I wrote this a year ago, and there’s not a word I would change. I simply must share it again to honor the man whom I still love and cherish so very much.
Since my father died four years ago, Father’s Day has always been a bit melancholy for me. No longer can I just give him a call and wish him a great day before he goes to church or ask if he got that tie I sent in the mail in time to wear it. My dad was never big on gifts and honestly never wanted anything material. His desires were always unselfish–he wanted his family to be happy, healthy and thriving. He wanted a grandson that would carry the Russell name, but would never get a chance to see him, because he was in Heaven two years before my sister-in-law gave birth. He also never met The Babster. He died the same month she was born.

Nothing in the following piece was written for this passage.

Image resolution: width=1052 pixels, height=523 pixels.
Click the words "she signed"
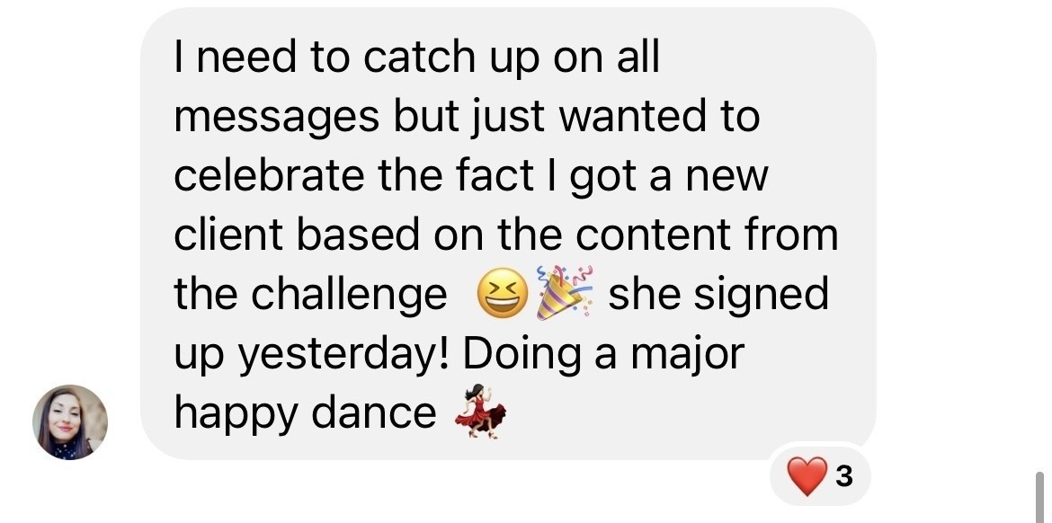coord(718,295)

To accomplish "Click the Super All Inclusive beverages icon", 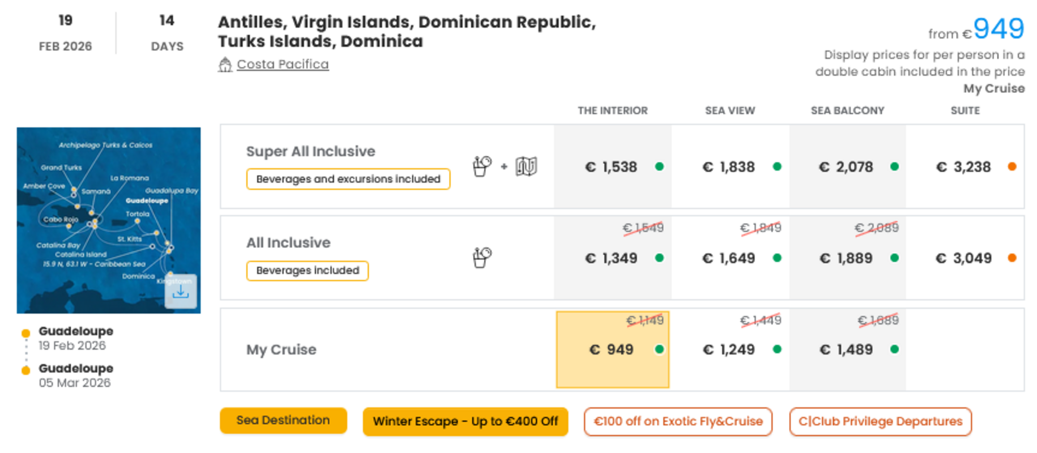I will 481,166.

But while my father missed these two big events, I’m grateful of what he was able to be there for most of my and my brother’s rites of passage. I was born when he was 50 years old, and I would always worry if my dad would live long enough to see me graduate from high school, college, walk me down the aisle, and see his grandchildren. My prayers were answered on all of it, until the end, when his body could no longer sustain this life. But I know my dad was there during my grief about losing him, during the scary time when I had given birth to The Babster so soon because all the stress caused a massive infection which forced my body to expel my child at only 27 weeks gestation.
At the times I wanted to just die, he was there. Theodore Russell was always a man who loved the bible and believed prayer changes things, so I would sleep with his old tattered bible under my pillow, praying that all the things the doctors told me about my baby wouldn’t come to be, like that the veins in her brain, so weak and premature, might cause her to have a stroke; bleeding in the brain that could leave her a vegetable. Or that she might need surgery to close a valve in her heart that was supposed to close at birth, but stubbornly wouldn’t. She might go blind. Her intestines could die off (necrotize) and poison her.

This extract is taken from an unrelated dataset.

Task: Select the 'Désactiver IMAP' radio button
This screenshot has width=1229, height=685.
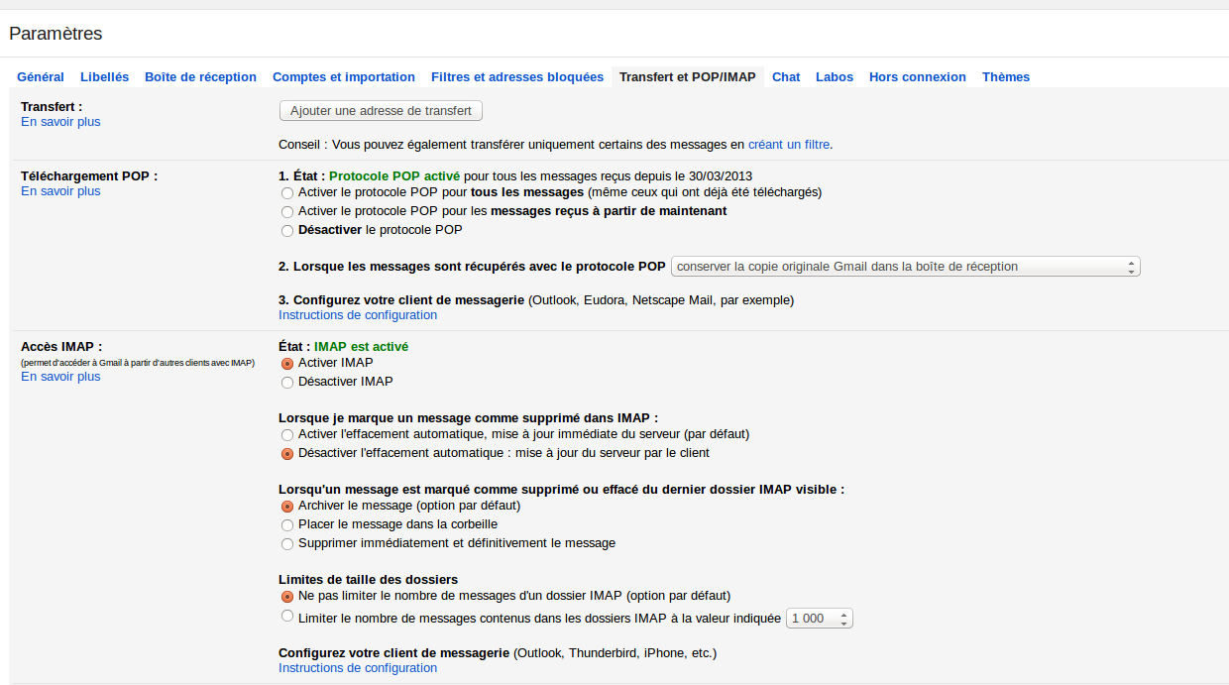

When I was on the ledge and ready to jump, right after the doctors had given The Babster her second spinal tap and we anxiously awaited the results, my father came to me in a dream. Without using words, he appeared to me as he did in life, wearing his old work khakis and plaid long-sleeved shirt. He was well…the brightness in his eyes had returned, he was lucid, not like the months before he died, when multiple strokes had caused him to be in a permanent vegetative state. He was Dad again, just as I’d remembered him.
But instead of smiling, his face was serious. He had something very important to tell me. He put his large hands on his bald head, and shook his head as if saying “No.” Then he put his hands on his chest, and shook his head again. Finally he put his hands to his belly and repeated the signal.
Not once was I confused about what he meant. I knew he was telling me that all the terrible things the doctors warned of was never going to happen. Emma would be perfect.
When I woke up, I thought my grief and fear may have caused a mental break, and that I had just imagined it all. But I hadn’t. Every test, Every. Single. Test. came back negative. Spinal tap for brain infection? Her cerebral fluid was clear as water. Bleeding in the brain? The MRI showed a perfect specimen, with hundreds of tiny folds to absorb all her future learning. Heart surgery? Nope. The valve closed all on it’s own. Damaged lungs from being on the life-sustaining vent for two weeks? Nope. Those were perfect too. Necrotized gut? No way. Emma had too much eating to do.
And with each test that came back, I my confidence grew that my father had, indeed, come to me. As he reassured me in life that “Everything was ‘gon be alright” with that country twang, he did in death. And as usual, he was always there when I needed him most.
I love you Theodore Russell. I’ll make sure Emma always knows how much her grand-dad loved her and her mommy.